Wait = Min(Cap, Base * 2^Attempt) + Random_Jitter

Where:

  • Base: Initial delay (typically 1 second)
  • Attempt: Current retry attempt number (0-indexed)
  • Cap: Maximum delay ceiling (typically 30-60 seconds)
  • Random_Jitter: Random value between 0-1 seconds to prevent thundering herd

Backoff Progression Example

| Attempt | Base Calculation | Actual Delay (with jitter) | Cumulative Time | |---------|-----------------|---------------------------|-----------------| | 0 | 1 * 2^0 = 1s | 1.0s - 2.0s | 1-2s | | 1 | 1 * 2^1 = 2s | 2.0s - 3.0s | 3-5s | | 2 | 1 * 2^2 = 4s | 4.0s - 5.0s | 7-10s | | 3 | 1 * 2^3 = 8s | 8.0s - 9.0s | 15-19s | | 4 | 1 * 2^4 = 16s | 16.0s - 17.0s | 31-36s | | 5 | 1 * 2^5 = 32s | 30.0s (capped) + jitter | 61-67s |

Jitter Purpose

Randomized jitter prevents the "thundering herd" problem where multiple failed requests all retry simultaneously, causing another spike that overwhelms the recovering server. By adding randomness, retries are naturally staggered.

Sources: docs/V3_COMPLETE_GUIDE.md:162-164, RELEASE_SUMMARY.md:12


Circuit Breaker Pattern

The circuit breaker prevents cascading failures by temporarily blocking requests to a failing service, allowing it time to recover without being bombarded with additional requests.
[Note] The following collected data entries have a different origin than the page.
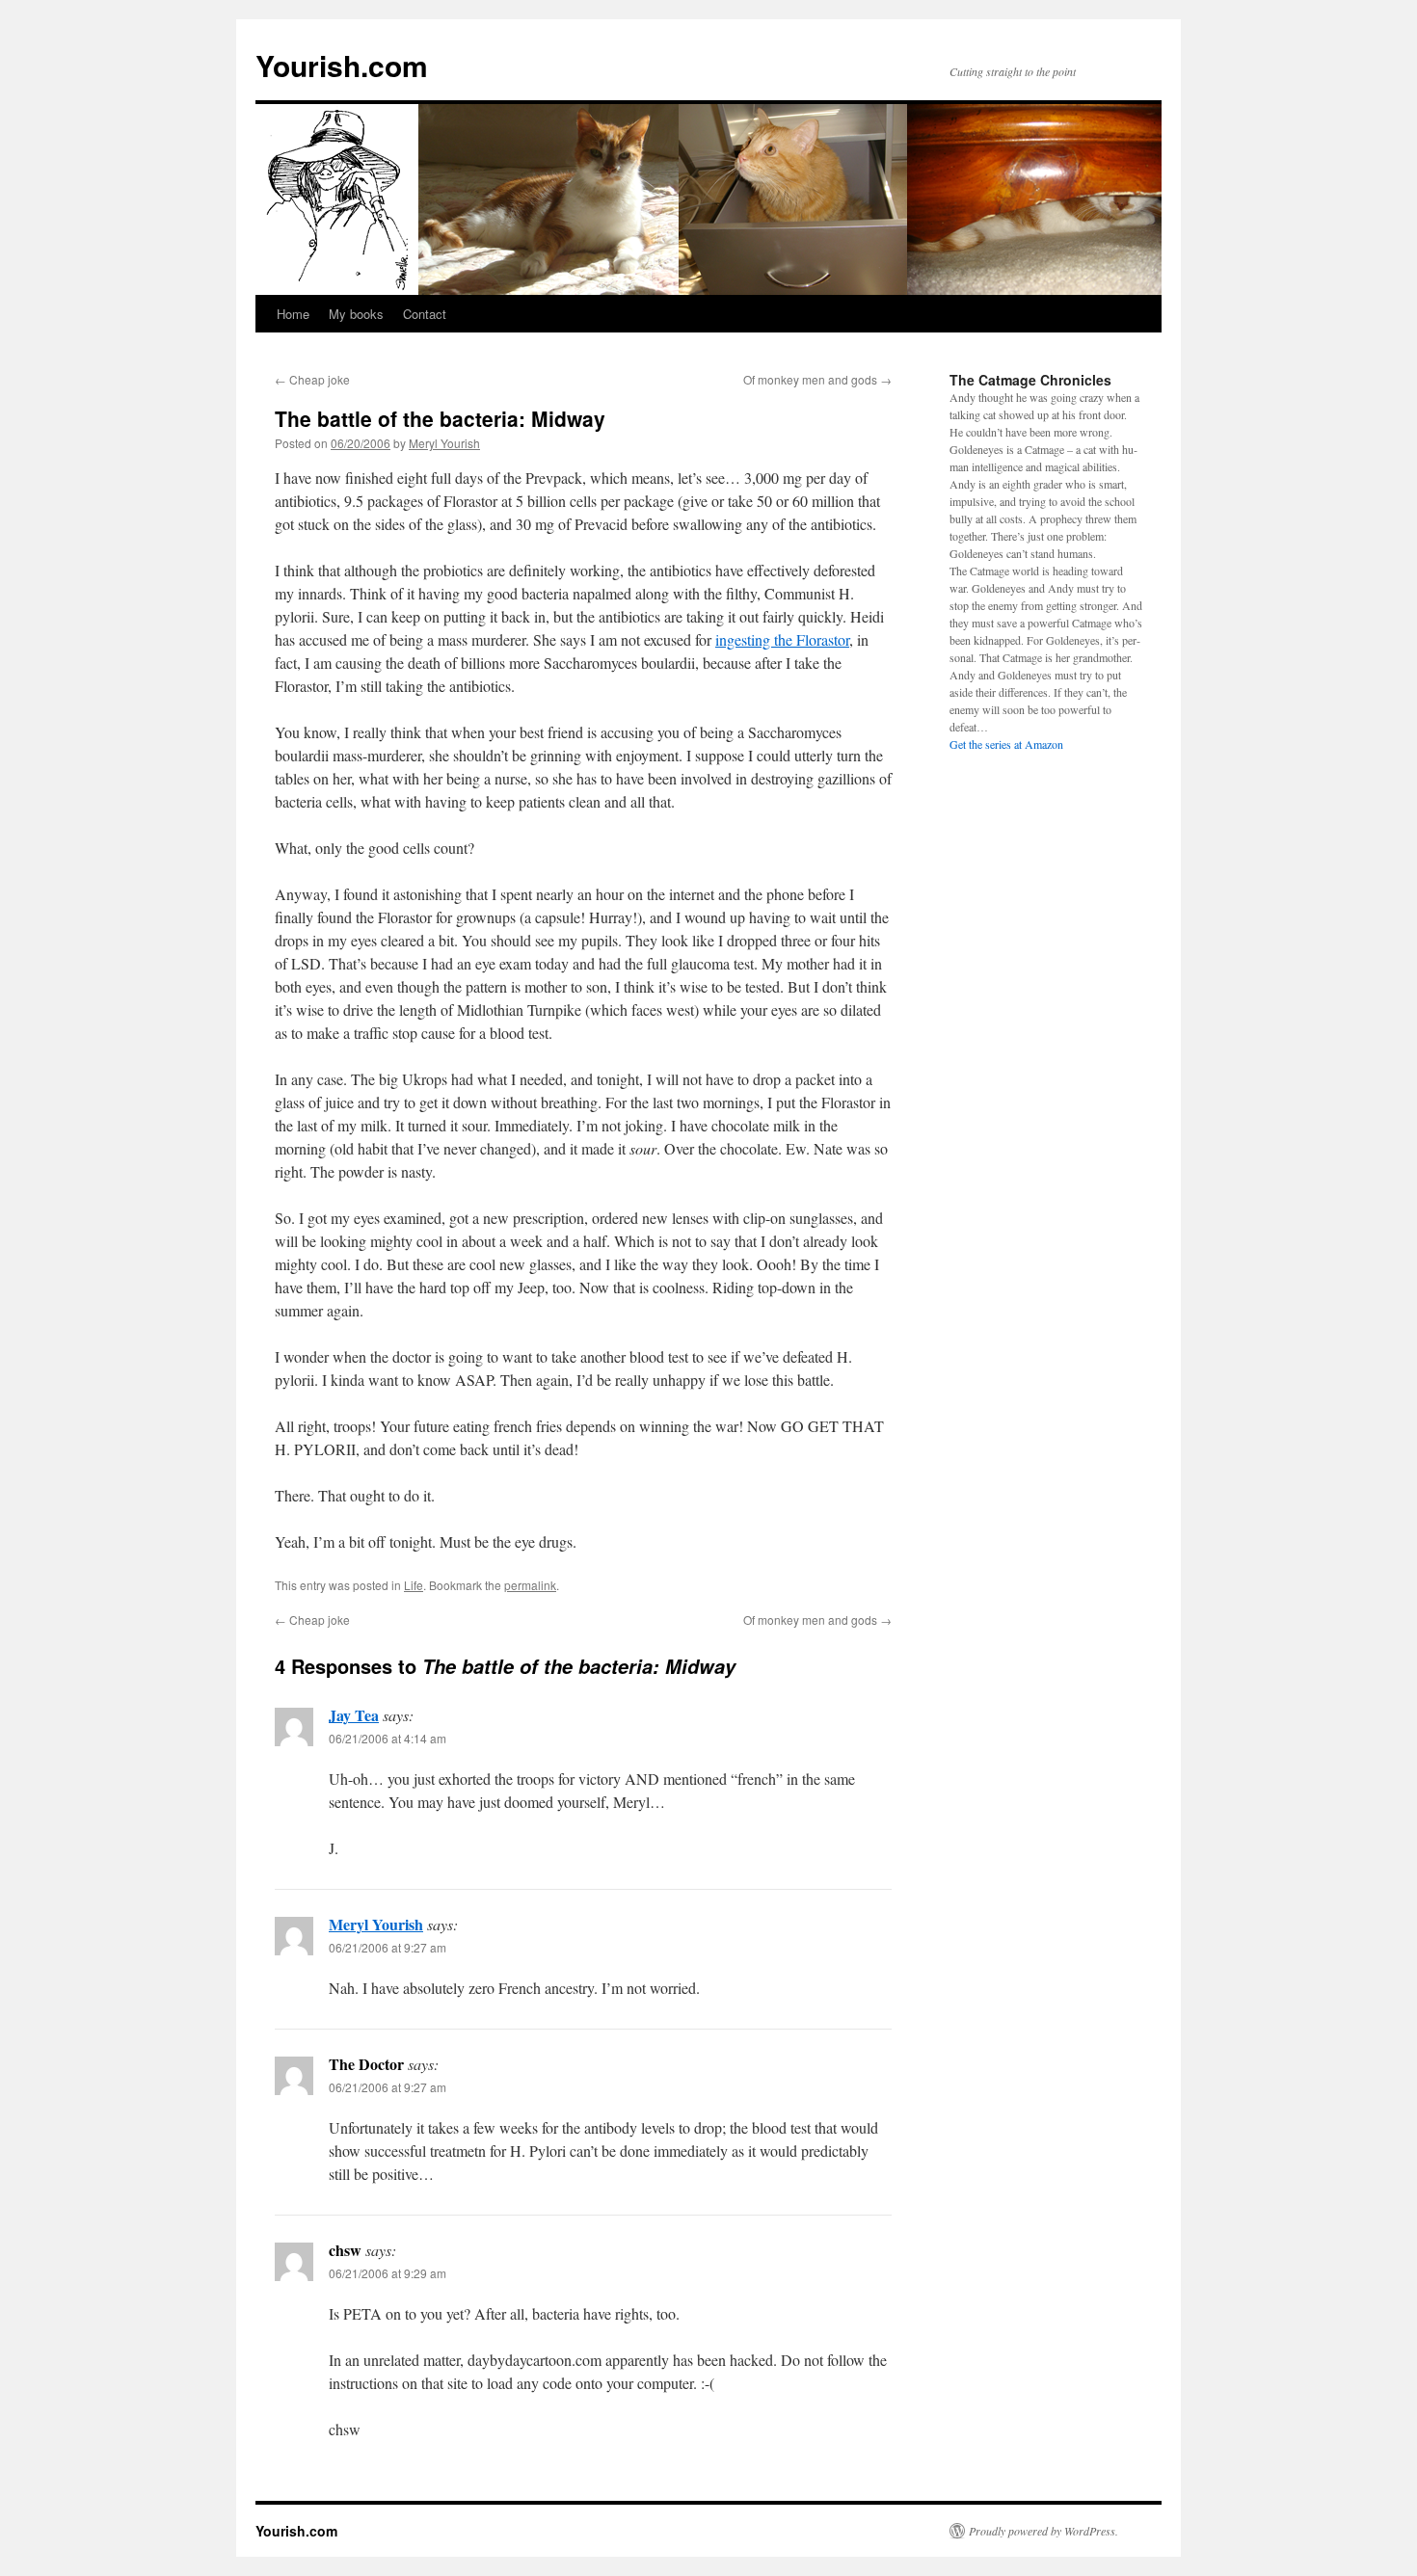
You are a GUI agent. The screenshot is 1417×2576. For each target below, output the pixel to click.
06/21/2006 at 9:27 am (387, 1947)
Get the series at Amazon (1006, 744)
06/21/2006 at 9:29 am (387, 2273)
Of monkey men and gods (817, 379)
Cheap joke (312, 379)
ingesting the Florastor (782, 639)
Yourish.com (341, 65)
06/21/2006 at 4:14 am (387, 1738)
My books (356, 314)
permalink (530, 1585)
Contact (424, 314)
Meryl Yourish (444, 443)
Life (413, 1585)
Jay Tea (354, 1715)
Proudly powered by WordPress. (1043, 2530)
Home (293, 314)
Circuit Breaker State Machine

stateDiagram-v2
    [*] --> CLOSED: "Initial State"
    
    CLOSED --> CLOSED: "Success<br/>(record_success)"
    CLOSED --> CLOSED: "Failure < Threshold<br/>(record_failure)"
    CLOSED --> OPEN: "Failures >= Threshold<br/>(10 failures in 60s)"
    
    OPEN --> OPEN: "All Requests Blocked"
    OPEN --> HALF_OPEN: "After 60s Cooldown<br/>(recovery_timeout)"
    
    HALF_OPEN --> CLOSED: "Canary Request Success<br/>(service recovered)"
    HALF_OPEN --> OPEN: "Canary Request Failed<br/>(still unhealthy)"
    
    note right of CLOSED
        Normal operation
        All requests allowed
        Failure counter active
    end note
    
    note right of OPEN
        Fast-fail mode
        Requests blocked
        60s cooldown timer
    end note
    
    note right of HALF_OPEN
        Testing recovery
        Single probe request
        Transition pending
    end note

State Descriptions

| State | Behavior | Transition Conditions | |-------|----------|----------------------| | CLOSED | Normal operation. All requests proceed. Failures are counted. | → OPEN when failure threshold exceeded (e.g., 10 failures in 60s) | | OPEN | Fast-fail mode. All requests blocked immediately without attempting network I/O. | → HALF_OPEN after 60-second recovery timeout | | HALF_OPEN | Testing mode. One "canary" request allowed to test if service recovered. | → CLOSED if success→ OPEN if failure |

Failure Threshold Configuration

The circuit breaker tracks failures within a sliding time window:

  • Threshold: 10 failures
  • Time Window: 60 seconds
  • Recovery Timeout: 60 seconds (OPEN state duration)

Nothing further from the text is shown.